PROBLEM DETAILS
Write out the whole listing word for word.

DATASET ENTRIES
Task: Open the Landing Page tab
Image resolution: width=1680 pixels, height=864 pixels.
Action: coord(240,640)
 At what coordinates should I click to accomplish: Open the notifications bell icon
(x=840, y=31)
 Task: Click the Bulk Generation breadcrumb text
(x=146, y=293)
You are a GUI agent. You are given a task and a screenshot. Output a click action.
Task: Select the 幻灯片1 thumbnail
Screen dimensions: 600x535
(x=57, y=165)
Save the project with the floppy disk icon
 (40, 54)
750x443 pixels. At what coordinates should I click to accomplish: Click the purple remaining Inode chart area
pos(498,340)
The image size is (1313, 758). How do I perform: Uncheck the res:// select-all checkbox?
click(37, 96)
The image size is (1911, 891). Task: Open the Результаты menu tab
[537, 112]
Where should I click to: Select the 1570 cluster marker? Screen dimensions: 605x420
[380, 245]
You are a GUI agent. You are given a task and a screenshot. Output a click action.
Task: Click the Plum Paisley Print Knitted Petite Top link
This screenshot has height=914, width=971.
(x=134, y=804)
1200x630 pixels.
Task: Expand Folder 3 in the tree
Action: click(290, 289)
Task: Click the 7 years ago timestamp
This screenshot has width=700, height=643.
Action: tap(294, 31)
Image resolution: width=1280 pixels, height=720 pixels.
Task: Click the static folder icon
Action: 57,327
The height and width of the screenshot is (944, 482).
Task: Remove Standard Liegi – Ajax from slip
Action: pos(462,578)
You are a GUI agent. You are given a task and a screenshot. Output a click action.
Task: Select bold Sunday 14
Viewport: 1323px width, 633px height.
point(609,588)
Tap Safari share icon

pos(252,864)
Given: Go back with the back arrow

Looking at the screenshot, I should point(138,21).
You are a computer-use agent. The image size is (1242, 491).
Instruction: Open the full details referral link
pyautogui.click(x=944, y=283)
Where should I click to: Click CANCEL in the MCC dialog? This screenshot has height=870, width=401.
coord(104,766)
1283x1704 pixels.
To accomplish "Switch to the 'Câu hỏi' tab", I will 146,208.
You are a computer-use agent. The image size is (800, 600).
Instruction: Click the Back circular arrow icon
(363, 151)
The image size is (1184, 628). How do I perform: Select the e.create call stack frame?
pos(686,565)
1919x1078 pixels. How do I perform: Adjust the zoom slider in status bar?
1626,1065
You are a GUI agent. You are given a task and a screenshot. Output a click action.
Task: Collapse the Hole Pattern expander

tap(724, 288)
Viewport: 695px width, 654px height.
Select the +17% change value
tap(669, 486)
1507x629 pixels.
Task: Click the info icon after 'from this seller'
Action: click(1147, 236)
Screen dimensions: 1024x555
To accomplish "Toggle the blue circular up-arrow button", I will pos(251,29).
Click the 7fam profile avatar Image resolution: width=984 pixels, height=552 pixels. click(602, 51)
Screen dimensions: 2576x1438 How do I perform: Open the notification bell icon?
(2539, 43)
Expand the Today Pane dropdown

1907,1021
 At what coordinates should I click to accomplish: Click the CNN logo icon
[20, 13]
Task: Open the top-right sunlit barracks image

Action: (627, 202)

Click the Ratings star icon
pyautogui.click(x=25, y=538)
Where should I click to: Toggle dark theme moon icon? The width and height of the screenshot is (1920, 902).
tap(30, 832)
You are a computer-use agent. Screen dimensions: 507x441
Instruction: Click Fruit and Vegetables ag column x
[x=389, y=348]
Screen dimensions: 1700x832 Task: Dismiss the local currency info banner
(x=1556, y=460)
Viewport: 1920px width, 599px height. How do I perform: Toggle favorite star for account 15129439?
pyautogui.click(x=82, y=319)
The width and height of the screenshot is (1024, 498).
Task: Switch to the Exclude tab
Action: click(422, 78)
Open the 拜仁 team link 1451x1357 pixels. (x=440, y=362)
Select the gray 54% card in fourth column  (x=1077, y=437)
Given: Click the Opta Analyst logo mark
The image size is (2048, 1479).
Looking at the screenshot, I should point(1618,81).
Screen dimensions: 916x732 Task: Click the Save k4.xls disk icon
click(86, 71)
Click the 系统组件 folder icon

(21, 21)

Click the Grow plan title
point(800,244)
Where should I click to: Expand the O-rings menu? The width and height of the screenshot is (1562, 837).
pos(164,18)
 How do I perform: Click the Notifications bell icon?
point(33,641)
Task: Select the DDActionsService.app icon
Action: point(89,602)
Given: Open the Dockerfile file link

REPLY TO THE TASK
Task: Open the Landing Page tab
Image resolution: width=1680 pixels, height=864 pixels.
Action: coord(240,640)
 At what coordinates should I click to accomplish: Open the notifications bell icon
(x=840, y=31)
 Task: Click the Bulk Generation breadcrumb text
(x=146, y=293)
You are a GUI agent. You are given a task and a screenshot. Output a click action.
Task: Select the 幻灯片1 thumbnail
Screen dimensions: 600x535
(x=57, y=165)
Save the project with the floppy disk icon
 (40, 54)
750x443 pixels. At what coordinates should I click to accomplish: Click the purple remaining Inode chart area
pos(498,340)
The image size is (1313, 758). How do I perform: Uncheck the res:// select-all checkbox?
click(37, 96)
The image size is (1911, 891). Task: Open the Результаты menu tab
[537, 112]
Where should I click to: Select the 1570 cluster marker? Screen dimensions: 605x420
[380, 245]
You are a GUI agent. You are given a task and a screenshot. Output a click action.
Task: Click the Plum Paisley Print Knitted Petite Top link
This screenshot has height=914, width=971.
(x=134, y=804)
1200x630 pixels.
Task: Expand Folder 3 in the tree
Action: click(290, 289)
Task: Click the 7 years ago timestamp
This screenshot has width=700, height=643.
Action: tap(294, 31)
Image resolution: width=1280 pixels, height=720 pixels.
Task: Click the static folder icon
Action: 57,327
The height and width of the screenshot is (944, 482).
Task: Remove Standard Liegi – Ajax from slip
Action: pos(462,578)
You are a GUI agent. You are given a task and a screenshot. Output a click action.
Task: Select bold Sunday 14
Viewport: 1323px width, 633px height.
point(609,588)
Tap Safari share icon

pos(252,864)
Given: Go back with the back arrow

Looking at the screenshot, I should point(138,21).
You are a computer-use agent. The image size is (1242, 491).
Instruction: Open the full details referral link
pyautogui.click(x=944, y=283)
Where should I click to: Click CANCEL in the MCC dialog? This screenshot has height=870, width=401.
coord(104,766)
1283x1704 pixels.
To accomplish "Switch to the 'Câu hỏi' tab", I will 146,208.
You are a computer-use agent. The image size is (800, 600).
Instruction: Click the Back circular arrow icon
(363, 151)
The image size is (1184, 628). How do I perform: Select the e.create call stack frame?
pos(686,565)
1919x1078 pixels. How do I perform: Adjust the zoom slider in status bar?
1626,1065
You are a GUI agent. You are given a task and a screenshot. Output a click action.
Task: Collapse the Hole Pattern expander

tap(724, 288)
Viewport: 695px width, 654px height.
Select the +17% change value
tap(669, 486)
1507x629 pixels.
Task: Click the info icon after 'from this seller'
Action: click(1147, 236)
Screen dimensions: 1024x555
To accomplish "Toggle the blue circular up-arrow button", I will pos(251,29).
Click the 7fam profile avatar Image resolution: width=984 pixels, height=552 pixels. click(602, 51)
Screen dimensions: 2576x1438 How do I perform: Open the notification bell icon?
(2539, 43)
Expand the Today Pane dropdown

1907,1021
 At what coordinates should I click to accomplish: Click the CNN logo icon
[20, 13]
Task: Open the top-right sunlit barracks image

Action: (627, 202)

Click the Ratings star icon
pyautogui.click(x=25, y=538)
Where should I click to: Toggle dark theme moon icon? The width and height of the screenshot is (1920, 902).
tap(30, 832)
You are a computer-use agent. Screen dimensions: 507x441
Instruction: Click Fruit and Vegetables ag column x
[x=389, y=348]
Screen dimensions: 1700x832 Task: Dismiss the local currency info banner
(x=1556, y=460)
Viewport: 1920px width, 599px height. How do I perform: Toggle favorite star for account 15129439?
pyautogui.click(x=82, y=319)
The width and height of the screenshot is (1024, 498).
Task: Switch to the Exclude tab
Action: click(422, 78)
Open the 拜仁 team link 1451x1357 pixels. (x=440, y=362)
Select the gray 54% card in fourth column  (x=1077, y=437)
Given: Click the Opta Analyst logo mark
The image size is (2048, 1479).
Looking at the screenshot, I should point(1618,81).
Screen dimensions: 916x732 Task: Click the Save k4.xls disk icon
click(86, 71)
Click the 系统组件 folder icon

(21, 21)

Click the Grow plan title
point(800,244)
Where should I click to: Expand the O-rings menu? The width and height of the screenshot is (1562, 837).
pos(164,18)
 How do I perform: Click the Notifications bell icon?
point(33,641)
Task: Select the DDActionsService.app icon
Action: point(89,602)
Given: Open the Dockerfile file link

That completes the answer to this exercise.